As MarketWatch notes, the Bear made another call yesterday.
U.S. stocks plunged Friday, with credit concerns and a weak jobs report driving a sell-off that marked the Dow's third worst day of the year and steep weekly losses for the broader market.
Already on the decline, the pace of the sell-off quickened after a Bear Stearns Cos. conference call about the impact of bad home loans on its funds failed to reassure investors...
The Dow Jones Industrial Average ended 281.4 points lower at 13,181.9, with all of its 30 stocks closing down and the Dow taking a weekly loss of 0.7%.

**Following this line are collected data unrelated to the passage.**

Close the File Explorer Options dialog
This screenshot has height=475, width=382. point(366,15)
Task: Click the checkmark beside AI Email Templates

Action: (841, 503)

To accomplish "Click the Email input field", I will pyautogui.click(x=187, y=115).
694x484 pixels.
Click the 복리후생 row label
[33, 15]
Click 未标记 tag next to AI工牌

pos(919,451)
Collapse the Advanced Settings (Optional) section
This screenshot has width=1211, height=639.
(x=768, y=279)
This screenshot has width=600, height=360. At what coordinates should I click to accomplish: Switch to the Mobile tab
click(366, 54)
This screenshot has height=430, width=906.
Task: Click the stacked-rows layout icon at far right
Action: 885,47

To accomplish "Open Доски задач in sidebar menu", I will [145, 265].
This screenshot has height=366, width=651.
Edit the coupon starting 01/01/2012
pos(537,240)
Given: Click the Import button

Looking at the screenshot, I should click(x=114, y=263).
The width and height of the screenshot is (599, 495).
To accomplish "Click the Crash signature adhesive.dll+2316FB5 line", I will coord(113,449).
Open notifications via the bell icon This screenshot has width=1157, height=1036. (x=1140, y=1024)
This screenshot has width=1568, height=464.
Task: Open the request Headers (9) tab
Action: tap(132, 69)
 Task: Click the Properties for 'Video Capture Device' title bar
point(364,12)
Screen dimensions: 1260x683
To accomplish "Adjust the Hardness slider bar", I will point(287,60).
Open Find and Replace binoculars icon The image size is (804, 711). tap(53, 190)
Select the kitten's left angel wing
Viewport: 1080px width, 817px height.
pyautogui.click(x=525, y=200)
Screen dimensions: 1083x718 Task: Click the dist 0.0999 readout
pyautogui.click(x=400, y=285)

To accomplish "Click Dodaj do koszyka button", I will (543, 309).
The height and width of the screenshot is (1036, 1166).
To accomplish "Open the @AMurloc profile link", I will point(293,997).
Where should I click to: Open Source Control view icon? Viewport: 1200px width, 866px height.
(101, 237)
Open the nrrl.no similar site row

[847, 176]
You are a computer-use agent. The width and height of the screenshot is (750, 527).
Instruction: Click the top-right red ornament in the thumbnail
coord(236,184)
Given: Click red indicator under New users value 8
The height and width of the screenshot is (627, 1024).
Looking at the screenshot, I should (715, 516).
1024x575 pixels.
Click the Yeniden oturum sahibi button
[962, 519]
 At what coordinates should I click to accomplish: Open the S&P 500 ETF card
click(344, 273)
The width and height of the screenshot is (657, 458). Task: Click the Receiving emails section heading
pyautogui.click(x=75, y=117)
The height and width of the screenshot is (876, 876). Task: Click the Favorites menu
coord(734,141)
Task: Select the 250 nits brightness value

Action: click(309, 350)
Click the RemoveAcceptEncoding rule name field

The S&P 500 dropped 39 points to close at 1,432.81 and a 1.8% loss for the week, while the Nasdaq Composite dived 64 points, or 2.5%, to close at 2,511, for a weekly drop of 1.9%.
Yesterday's nonfarm payroll data didn't help.
Nonfarm payrolls grew by a lower-than-expected 92,000 in July, the smallest gain since February. And the nation's unemployment rate rose to 4.6%, up from 4.5% in June and the highest reading since January, the Labor Department reported.
Nor did the ISM nonmanufacturing index, which fell to 55.8 in July from 60.7 in June.
Growth in service industries in the euro area, though, was maintained in July with the Royal Bank of Scotland Group Plc reporting yesterday that its services index stayed at 58.3, the highest since June last year.